The obtaining unit 206 is configured to obtain data information corresponding to different types of data tables, and output the obtained different types of data information to the same preset document. In the embodiment of the invention, the data table is a JOB association table of the Hadoop, the JOB association table of the Hadoop is written by using a Hadoop statement and an SQL statement and is stored in a corresponding database, the table name of the JOB association table of the Hadoop is written into a corresponding Shell script, and when the JOB association table of the Hadoop needs to be identified, the table name in the Shell script is firstly extracted, namely, which JOB association tables are involved in the script is identified, and the types of the JOB association tables belong to a source table or a target table.
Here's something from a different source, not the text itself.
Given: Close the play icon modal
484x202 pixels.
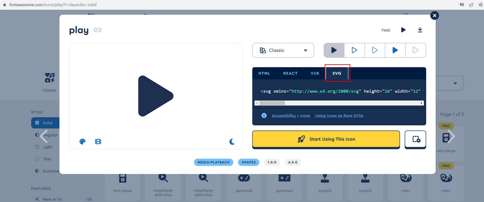Looking at the screenshot, I should [x=435, y=15].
It should be noted that the source table refers to a table inside the Hadoop and a table of an external relational database, spaces or line feeds are arranged before and after a character string of the source table, and from keywords are followed by a table name; the target table is divided into an insert target table and an overlay target table by a writing mode, such as an insert target table a, an insert over write target table b, and an overlay target table, where the preset document may be a data table in a preset database, for example, capturing keywords and related contents from a script of a JOB association table, and recording the captured contents into a temporary file, where the captured contents are completed at the hdfs level of Hadoop, and then loading the result in the temporary file into a Hive table of Hadoop, and the data in the Hive table outputs data information to a specified preset Oracle database by a Sqoop mode, and in particular, outputs the data information to a pre-established data table in the preset Oracle database. Optionally, the user may form a pre-established data table storing the data information into an Oracle Pkg (Oracle packaging file), and if the data table needs to be optimized, only the Oracle Pkg needs to be optimized.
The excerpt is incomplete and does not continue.